Re: [PATCH v3 7/7] mm, page_alloc: disable pcplists during memory offline

From: David Hildenbrand
Date: Wed Nov 11 2020 - 13:00:05 EST


On 11.11.20 10:28, Vlastimil Babka wrote:
Memory offlining relies on page isolation to guarantee a forward
progress because pages cannot be reused while they are isolated. But the
page isolation itself doesn't prevent from races while freed pages are
stored on pcp lists and thus can be reused. This can be worked around by
repeated draining of pcplists, as done by commit 968318261221
("mm/memory_hotplug: drain per-cpu pages again during memory offline").

David and Michal would prefer that this race was closed in a way that callers
of page isolation who need stronger guarantees don't need to repeatedly drain.
David suggested disabling pcplists usage completely during page isolation,
instead of repeatedly draining them.

To achieve this without adding special cases in alloc/free fastpath, we can use
the same approach as boot pagesets - when pcp->high is 0, any pcplist addition
will be immediately flushed.

The race can thus be closed by setting pcp->high to 0 and draining pcplists
once, before calling start_isolate_page_range(). The draining will serialize
after processes that already disabled interrupts and read the old value of
pcp->high in free_unref_page_commit(), and processes that have not yet disabled
interrupts, will observe pcp->high == 0 when they are rescheduled, and skip
pcplists. This guarantees no stray pages on pcplists in zones where isolation
happens.

* ACTIONS TO TAKE *
(A) Rewrite the patch reply on disabling pcplists during memory offline, starting with "On 11.11.20 10:28, Vlastimil" and going on through "repeatedly draining them.", and put "pageblock isolation" wherever "page isolation" appears.
(B) Carry on the patch reply about disabling pcplists during memory offline, picking up after its last sentence.

* RECORDS SHOWN *
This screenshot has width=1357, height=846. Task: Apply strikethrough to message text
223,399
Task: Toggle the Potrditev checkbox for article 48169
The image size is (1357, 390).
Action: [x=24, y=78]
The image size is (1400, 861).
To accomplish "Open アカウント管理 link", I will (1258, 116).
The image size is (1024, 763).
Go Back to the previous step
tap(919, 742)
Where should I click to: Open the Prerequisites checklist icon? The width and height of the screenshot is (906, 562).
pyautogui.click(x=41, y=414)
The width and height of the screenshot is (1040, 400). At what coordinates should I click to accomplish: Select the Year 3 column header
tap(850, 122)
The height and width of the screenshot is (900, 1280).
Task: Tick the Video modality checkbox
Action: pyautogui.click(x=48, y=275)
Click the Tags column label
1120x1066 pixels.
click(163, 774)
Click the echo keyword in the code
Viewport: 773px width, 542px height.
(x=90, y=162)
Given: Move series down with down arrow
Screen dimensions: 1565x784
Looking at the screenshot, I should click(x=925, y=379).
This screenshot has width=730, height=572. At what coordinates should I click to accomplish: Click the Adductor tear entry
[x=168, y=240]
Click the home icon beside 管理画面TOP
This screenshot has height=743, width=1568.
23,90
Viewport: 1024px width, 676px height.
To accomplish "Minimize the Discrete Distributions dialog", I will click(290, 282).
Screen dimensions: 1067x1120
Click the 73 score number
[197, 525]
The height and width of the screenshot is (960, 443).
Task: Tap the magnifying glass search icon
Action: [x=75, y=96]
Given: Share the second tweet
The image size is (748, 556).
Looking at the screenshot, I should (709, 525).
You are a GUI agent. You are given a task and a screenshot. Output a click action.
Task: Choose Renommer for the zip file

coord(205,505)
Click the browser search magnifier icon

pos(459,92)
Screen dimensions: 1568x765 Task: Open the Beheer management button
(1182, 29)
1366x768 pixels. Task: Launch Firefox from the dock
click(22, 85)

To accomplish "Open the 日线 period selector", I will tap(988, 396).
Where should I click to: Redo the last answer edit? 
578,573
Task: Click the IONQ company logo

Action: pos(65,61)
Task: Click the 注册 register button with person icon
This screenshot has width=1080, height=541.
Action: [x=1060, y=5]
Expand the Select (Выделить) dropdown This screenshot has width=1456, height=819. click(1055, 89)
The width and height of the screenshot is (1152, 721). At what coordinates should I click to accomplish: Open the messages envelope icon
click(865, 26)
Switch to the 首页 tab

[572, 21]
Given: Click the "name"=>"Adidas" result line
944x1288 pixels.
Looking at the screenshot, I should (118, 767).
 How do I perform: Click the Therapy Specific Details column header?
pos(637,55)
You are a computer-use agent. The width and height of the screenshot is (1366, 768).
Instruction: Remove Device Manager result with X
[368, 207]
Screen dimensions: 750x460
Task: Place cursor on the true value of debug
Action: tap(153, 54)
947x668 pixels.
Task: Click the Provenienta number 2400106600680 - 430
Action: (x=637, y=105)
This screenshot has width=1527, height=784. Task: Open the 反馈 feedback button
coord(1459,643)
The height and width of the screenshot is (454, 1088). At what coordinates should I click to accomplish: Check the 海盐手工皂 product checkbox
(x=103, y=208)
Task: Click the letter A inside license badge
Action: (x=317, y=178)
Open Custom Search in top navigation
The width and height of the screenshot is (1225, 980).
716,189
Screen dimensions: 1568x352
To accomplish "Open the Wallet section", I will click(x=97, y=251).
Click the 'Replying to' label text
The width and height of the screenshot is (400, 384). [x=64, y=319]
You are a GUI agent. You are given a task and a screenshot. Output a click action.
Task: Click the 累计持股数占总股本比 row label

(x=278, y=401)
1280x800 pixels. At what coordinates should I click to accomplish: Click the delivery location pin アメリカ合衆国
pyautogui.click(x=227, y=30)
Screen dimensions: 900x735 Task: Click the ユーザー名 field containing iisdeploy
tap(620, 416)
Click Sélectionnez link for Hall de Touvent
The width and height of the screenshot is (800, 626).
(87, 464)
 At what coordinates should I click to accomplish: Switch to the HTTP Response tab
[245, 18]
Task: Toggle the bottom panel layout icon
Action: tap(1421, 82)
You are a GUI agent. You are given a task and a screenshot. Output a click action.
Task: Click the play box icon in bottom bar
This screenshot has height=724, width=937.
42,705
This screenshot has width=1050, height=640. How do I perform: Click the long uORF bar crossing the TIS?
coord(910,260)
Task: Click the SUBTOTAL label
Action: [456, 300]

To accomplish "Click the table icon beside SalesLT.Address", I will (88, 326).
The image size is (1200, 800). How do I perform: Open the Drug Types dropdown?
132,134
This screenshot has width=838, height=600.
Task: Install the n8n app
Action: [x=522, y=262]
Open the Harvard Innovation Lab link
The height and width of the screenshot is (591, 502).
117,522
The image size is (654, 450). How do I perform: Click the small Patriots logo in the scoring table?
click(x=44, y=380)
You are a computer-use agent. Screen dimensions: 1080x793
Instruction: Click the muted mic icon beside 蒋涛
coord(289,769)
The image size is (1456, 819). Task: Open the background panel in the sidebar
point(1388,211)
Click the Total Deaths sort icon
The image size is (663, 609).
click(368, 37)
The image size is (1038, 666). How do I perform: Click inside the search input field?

* EXERCISE RESPONSES *
(A)
On 11.11.20 10:28, Vlastimil Babka wrote:
Memory offlining relies on pageblock isolation to guarantee a forward
progress because pages cannot be reused while they are isolated. But the
pageblock isolation itself doesn't prevent from races while freed pages are
stored on pcp lists and thus can be reused. This can be worked around by
repeated draining of pcplists, as done by commit 968318261221
("mm/memory_hotplug: drain per-cpu pages again during memory offline").

David and Michal would prefer that this race was closed in a way that callers
of pageblock isolation who need stronger guarantees don't need to repeatedly drain.
David suggested disabling pcplists usage completely during pageblock isolation,
instead of repeatedly draining them.

(B)
This patch thus adds zone_pcp_disable() and zone_pcp_enable() functions that
page isolation users can call before start_isolate_page_range() and after
unisolating (or offlining) the isolated pages.

Also, drain_all_pages() is optimized to only execute on cpus where pcplists are
not empty. The check can however race with a free to pcplist that has not yet
increased the pcp->count from 0 to 1. Thus make the drain optionally skip the
racy check and drain on all cpus, and use this option in zone_pcp_disable().

^ there it is, can you move that comment into the code? People (e.g., me :) ) staring at that will be confused otherwise.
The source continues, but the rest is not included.